Ford isn’t resting on its laurels after unveiling the Ford Fusion Hybrid research vehicle last month — earlier today it announced new projects with the Massachusetts Institute of Technology and Stanford University to do some R&D on the biggest concerns and challenges surrounding autonomous driving. That means everything from better detection technology to the legislation necessary to make them a reality, and even the so-called societal impacts that cars without human drivers could have.
The company has previously outline a Blueprint for Mobility that outlines what transportation will look like in 2025 — autonomous driving is just one change, albeit a critical one, that the company expects in the next decade.
Paul Mascarenas, the chief technical officer and vice president of Ford’s research and innovation team, says, “Working with university partners like MIT and Stanford enables us to address some of the longer-term challenges surrounding automated driving while exploring more near-term solutions for delivering an even safer and more efficient driving experience.”

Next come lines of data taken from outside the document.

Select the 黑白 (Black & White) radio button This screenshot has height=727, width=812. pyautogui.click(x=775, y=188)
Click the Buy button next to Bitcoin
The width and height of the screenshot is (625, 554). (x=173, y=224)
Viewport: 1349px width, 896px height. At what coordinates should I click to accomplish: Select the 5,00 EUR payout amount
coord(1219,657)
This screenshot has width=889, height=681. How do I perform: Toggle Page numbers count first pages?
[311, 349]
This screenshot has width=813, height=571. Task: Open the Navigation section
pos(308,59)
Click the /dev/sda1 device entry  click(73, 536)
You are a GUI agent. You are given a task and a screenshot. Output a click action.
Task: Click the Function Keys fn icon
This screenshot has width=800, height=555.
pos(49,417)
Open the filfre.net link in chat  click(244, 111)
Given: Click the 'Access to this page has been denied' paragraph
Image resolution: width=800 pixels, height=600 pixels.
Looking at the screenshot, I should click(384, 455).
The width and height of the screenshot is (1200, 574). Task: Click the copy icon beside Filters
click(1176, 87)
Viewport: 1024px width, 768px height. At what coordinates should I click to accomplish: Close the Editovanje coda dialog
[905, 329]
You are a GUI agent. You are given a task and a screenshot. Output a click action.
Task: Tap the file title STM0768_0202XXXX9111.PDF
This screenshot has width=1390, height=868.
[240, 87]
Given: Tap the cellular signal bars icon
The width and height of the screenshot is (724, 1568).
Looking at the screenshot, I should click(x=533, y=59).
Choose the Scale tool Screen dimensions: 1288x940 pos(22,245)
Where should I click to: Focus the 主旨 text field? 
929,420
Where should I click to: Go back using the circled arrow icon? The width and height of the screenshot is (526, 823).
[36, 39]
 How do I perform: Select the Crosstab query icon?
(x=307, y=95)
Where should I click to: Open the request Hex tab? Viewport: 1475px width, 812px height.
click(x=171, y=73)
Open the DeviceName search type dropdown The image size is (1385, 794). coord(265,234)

Ford is currently using LiDAR sensors to generate a real-time 3D map of a vehicle’s surrounding environment, and the collaboration with MIT aims to bring more advanced algorithms for predicting vehicle and pedestrian movement into the existing system. With better predictive tools, the vehicle would be able to better path away from such objects. LiDAR, at its core measures the distance between the sensor and a target — in this case — just about anything in the vicinity, by using a laser and analyzing the light reflected back.
And with Stanford, Ford wants to know how sensors could see around obstacles like a big-rig truck. Typically, if a driver can’t see around a big object, they’ll pull further ahead. But if a sensor could do exactly that, it wouldn’t need to creep into a pedestrian walkway, for example — it would have already figured out that traffic was too heavy to merit even trying to make a right-hand turn.
Ford says it’s trying to outfit their vehicles with some of the same “common sense” that drivers intuitively offer while operating a car. And with any luck, autonomous cars will someday eliminate some of the less-than-smart things drivers do on a daily basis.